WHAT NEEDS TO BE DONE
Please repeat the whole listing verbatim.

[MATERIAL FOR THE TASK]

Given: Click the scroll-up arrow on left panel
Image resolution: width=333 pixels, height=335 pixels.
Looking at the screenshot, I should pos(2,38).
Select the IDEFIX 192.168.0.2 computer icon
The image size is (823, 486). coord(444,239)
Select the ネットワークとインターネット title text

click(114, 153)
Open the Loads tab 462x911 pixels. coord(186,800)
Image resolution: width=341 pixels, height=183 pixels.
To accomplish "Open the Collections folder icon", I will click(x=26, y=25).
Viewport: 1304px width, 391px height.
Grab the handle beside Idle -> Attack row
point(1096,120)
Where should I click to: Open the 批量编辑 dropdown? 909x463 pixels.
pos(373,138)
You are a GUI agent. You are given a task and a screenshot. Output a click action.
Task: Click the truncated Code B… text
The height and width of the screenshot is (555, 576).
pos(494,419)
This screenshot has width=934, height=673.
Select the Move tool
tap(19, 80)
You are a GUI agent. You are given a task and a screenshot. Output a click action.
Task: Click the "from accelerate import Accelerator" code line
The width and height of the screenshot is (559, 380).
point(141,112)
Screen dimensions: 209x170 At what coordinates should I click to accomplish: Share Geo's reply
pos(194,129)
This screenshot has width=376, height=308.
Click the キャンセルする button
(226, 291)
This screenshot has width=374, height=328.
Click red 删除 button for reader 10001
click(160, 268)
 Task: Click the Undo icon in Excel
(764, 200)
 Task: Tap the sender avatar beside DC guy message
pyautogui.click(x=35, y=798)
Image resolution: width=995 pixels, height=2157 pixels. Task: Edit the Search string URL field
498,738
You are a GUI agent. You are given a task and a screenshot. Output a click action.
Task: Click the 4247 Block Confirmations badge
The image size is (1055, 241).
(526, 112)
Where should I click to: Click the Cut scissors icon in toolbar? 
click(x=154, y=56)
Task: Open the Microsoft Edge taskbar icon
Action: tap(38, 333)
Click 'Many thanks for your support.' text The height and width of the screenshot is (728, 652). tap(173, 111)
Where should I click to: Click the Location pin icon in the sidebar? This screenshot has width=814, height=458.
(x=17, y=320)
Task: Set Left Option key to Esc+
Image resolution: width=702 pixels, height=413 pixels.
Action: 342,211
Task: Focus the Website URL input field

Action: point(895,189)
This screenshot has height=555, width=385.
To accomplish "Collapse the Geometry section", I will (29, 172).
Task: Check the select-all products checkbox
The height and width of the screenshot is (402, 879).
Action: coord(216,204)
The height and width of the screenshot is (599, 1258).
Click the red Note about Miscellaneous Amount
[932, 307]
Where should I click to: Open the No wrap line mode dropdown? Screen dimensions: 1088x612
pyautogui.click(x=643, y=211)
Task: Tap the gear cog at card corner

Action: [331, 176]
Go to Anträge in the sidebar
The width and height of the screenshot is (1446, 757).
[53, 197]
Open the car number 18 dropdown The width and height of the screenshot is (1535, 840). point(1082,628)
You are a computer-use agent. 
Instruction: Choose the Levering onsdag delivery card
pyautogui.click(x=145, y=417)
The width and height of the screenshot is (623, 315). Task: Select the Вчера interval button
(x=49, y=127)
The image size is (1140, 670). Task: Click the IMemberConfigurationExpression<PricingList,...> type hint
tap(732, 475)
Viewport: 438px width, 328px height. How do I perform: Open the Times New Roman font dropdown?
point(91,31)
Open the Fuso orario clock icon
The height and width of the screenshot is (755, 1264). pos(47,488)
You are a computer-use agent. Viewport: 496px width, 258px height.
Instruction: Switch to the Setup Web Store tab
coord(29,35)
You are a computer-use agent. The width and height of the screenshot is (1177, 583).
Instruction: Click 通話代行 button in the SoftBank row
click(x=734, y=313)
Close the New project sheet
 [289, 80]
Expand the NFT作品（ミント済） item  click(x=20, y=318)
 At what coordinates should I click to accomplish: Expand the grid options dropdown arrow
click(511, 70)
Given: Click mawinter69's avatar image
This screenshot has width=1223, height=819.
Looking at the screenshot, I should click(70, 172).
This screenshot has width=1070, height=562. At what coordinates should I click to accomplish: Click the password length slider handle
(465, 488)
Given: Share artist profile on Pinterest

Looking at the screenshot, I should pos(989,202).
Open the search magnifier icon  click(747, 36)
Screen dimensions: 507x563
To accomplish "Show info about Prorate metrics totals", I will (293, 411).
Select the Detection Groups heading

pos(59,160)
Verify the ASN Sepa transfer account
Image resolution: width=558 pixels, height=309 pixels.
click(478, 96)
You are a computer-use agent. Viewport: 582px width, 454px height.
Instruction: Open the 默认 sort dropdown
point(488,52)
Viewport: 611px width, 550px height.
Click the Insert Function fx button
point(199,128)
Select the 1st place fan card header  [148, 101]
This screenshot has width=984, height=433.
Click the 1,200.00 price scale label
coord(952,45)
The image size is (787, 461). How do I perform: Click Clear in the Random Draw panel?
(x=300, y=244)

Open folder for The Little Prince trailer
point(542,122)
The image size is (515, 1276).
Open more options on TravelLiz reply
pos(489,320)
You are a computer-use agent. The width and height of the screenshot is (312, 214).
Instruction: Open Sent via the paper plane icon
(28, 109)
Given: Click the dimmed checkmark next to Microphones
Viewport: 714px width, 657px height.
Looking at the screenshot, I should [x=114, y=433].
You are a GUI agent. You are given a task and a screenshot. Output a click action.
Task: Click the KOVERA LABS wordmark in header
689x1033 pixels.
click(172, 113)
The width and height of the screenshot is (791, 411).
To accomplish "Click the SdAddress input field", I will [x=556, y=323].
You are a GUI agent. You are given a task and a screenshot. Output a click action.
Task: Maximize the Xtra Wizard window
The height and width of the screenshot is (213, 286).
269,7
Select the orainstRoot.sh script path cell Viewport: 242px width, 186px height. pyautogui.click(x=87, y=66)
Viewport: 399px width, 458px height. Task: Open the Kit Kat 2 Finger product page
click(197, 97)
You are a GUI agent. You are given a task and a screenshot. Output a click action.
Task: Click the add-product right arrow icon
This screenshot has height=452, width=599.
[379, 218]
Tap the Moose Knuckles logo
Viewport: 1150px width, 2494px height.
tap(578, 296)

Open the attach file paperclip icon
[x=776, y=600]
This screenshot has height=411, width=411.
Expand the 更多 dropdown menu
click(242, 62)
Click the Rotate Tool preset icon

[/MATERIAL FOR THE TASK]

SOLUTION TO THIS TASK
Given: Click the scroll-up arrow on left panel
Image resolution: width=333 pixels, height=335 pixels.
Looking at the screenshot, I should pos(2,38).
Select the IDEFIX 192.168.0.2 computer icon
The image size is (823, 486). coord(444,239)
Select the ネットワークとインターネット title text

click(114, 153)
Open the Loads tab 462x911 pixels. coord(186,800)
Image resolution: width=341 pixels, height=183 pixels.
To accomplish "Open the Collections folder icon", I will click(x=26, y=25).
Viewport: 1304px width, 391px height.
Grab the handle beside Idle -> Attack row
point(1096,120)
Where should I click to: Open the 批量编辑 dropdown? 909x463 pixels.
pos(373,138)
You are a GUI agent. You are given a task and a screenshot. Output a click action.
Task: Click the truncated Code B… text
The height and width of the screenshot is (555, 576).
pos(494,419)
This screenshot has width=934, height=673.
Select the Move tool
tap(19, 80)
You are a GUI agent. You are given a task and a screenshot. Output a click action.
Task: Click the "from accelerate import Accelerator" code line
The width and height of the screenshot is (559, 380).
point(141,112)
Screen dimensions: 209x170 At what coordinates should I click to accomplish: Share Geo's reply
pos(194,129)
This screenshot has width=376, height=308.
Click the キャンセルする button
(226, 291)
This screenshot has width=374, height=328.
Click red 删除 button for reader 10001
click(160, 268)
 Task: Click the Undo icon in Excel
(764, 200)
 Task: Tap the sender avatar beside DC guy message
pyautogui.click(x=35, y=798)
Image resolution: width=995 pixels, height=2157 pixels. Task: Edit the Search string URL field
498,738
You are a GUI agent. You are given a task and a screenshot. Output a click action.
Task: Click the 4247 Block Confirmations badge
The image size is (1055, 241).
(526, 112)
Where should I click to: Click the Cut scissors icon in toolbar? 
click(x=154, y=56)
Task: Open the Microsoft Edge taskbar icon
Action: tap(38, 333)
Click 'Many thanks for your support.' text The height and width of the screenshot is (728, 652). tap(173, 111)
Where should I click to: Click the Location pin icon in the sidebar? This screenshot has width=814, height=458.
(x=17, y=320)
Task: Set Left Option key to Esc+
Image resolution: width=702 pixels, height=413 pixels.
Action: 342,211
Task: Focus the Website URL input field

Action: point(895,189)
This screenshot has height=555, width=385.
To accomplish "Collapse the Geometry section", I will (29, 172).
Task: Check the select-all products checkbox
The height and width of the screenshot is (402, 879).
Action: coord(216,204)
The height and width of the screenshot is (599, 1258).
Click the red Note about Miscellaneous Amount
[932, 307]
Where should I click to: Open the No wrap line mode dropdown? Screen dimensions: 1088x612
pyautogui.click(x=643, y=211)
Task: Tap the gear cog at card corner

Action: [331, 176]
Go to Anträge in the sidebar
The width and height of the screenshot is (1446, 757).
[53, 197]
Open the car number 18 dropdown The width and height of the screenshot is (1535, 840). point(1082,628)
You are a computer-use agent. 
Instruction: Choose the Levering onsdag delivery card
pyautogui.click(x=145, y=417)
The width and height of the screenshot is (623, 315). Task: Select the Вчера interval button
(x=49, y=127)
The image size is (1140, 670). Task: Click the IMemberConfigurationExpression<PricingList,...> type hint
tap(732, 475)
Viewport: 438px width, 328px height. How do I perform: Open the Times New Roman font dropdown?
point(91,31)
Open the Fuso orario clock icon
The height and width of the screenshot is (755, 1264). pos(47,488)
You are a computer-use agent. Viewport: 496px width, 258px height.
Instruction: Switch to the Setup Web Store tab
coord(29,35)
You are a computer-use agent. The width and height of the screenshot is (1177, 583).
Instruction: Click 通話代行 button in the SoftBank row
click(x=734, y=313)
Close the New project sheet
 [289, 80]
Expand the NFT作品（ミント済） item  click(x=20, y=318)
 At what coordinates should I click to accomplish: Expand the grid options dropdown arrow
click(511, 70)
Given: Click mawinter69's avatar image
This screenshot has width=1223, height=819.
Looking at the screenshot, I should click(70, 172).
This screenshot has width=1070, height=562. At what coordinates should I click to accomplish: Click the password length slider handle
(465, 488)
Given: Share artist profile on Pinterest

Looking at the screenshot, I should pos(989,202).
Open the search magnifier icon  click(747, 36)
Screen dimensions: 507x563
To accomplish "Show info about Prorate metrics totals", I will (293, 411).
Select the Detection Groups heading

pos(59,160)
Verify the ASN Sepa transfer account
Image resolution: width=558 pixels, height=309 pixels.
click(478, 96)
You are a computer-use agent. Viewport: 582px width, 454px height.
Instruction: Open the 默认 sort dropdown
point(488,52)
Viewport: 611px width, 550px height.
Click the Insert Function fx button
point(199,128)
Select the 1st place fan card header  [148, 101]
This screenshot has width=984, height=433.
Click the 1,200.00 price scale label
coord(952,45)
The image size is (787, 461). How do I perform: Click Clear in the Random Draw panel?
(x=300, y=244)

Open folder for The Little Prince trailer
point(542,122)
The image size is (515, 1276).
Open more options on TravelLiz reply
pos(489,320)
You are a computer-use agent. The width and height of the screenshot is (312, 214).
Instruction: Open Sent via the paper plane icon
(28, 109)
Given: Click the dimmed checkmark next to Microphones
Viewport: 714px width, 657px height.
Looking at the screenshot, I should [x=114, y=433].
You are a GUI agent. You are given a task and a screenshot. Output a click action.
Task: Click the KOVERA LABS wordmark in header
689x1033 pixels.
click(172, 113)
The width and height of the screenshot is (791, 411).
To accomplish "Click the SdAddress input field", I will [x=556, y=323].
You are a GUI agent. You are given a task and a screenshot. Output a click action.
Task: Maximize the Xtra Wizard window
The height and width of the screenshot is (213, 286).
269,7
Select the orainstRoot.sh script path cell Viewport: 242px width, 186px height. pyautogui.click(x=87, y=66)
Viewport: 399px width, 458px height. Task: Open the Kit Kat 2 Finger product page
click(197, 97)
You are a GUI agent. You are given a task and a screenshot. Output a click action.
Task: Click the add-product right arrow icon
This screenshot has height=452, width=599.
[379, 218]
Tap the Moose Knuckles logo
Viewport: 1150px width, 2494px height.
tap(578, 296)

Open the attach file paperclip icon
[x=776, y=600]
This screenshot has height=411, width=411.
Expand the 更多 dropdown menu
click(242, 62)
Click the Rotate Tool preset icon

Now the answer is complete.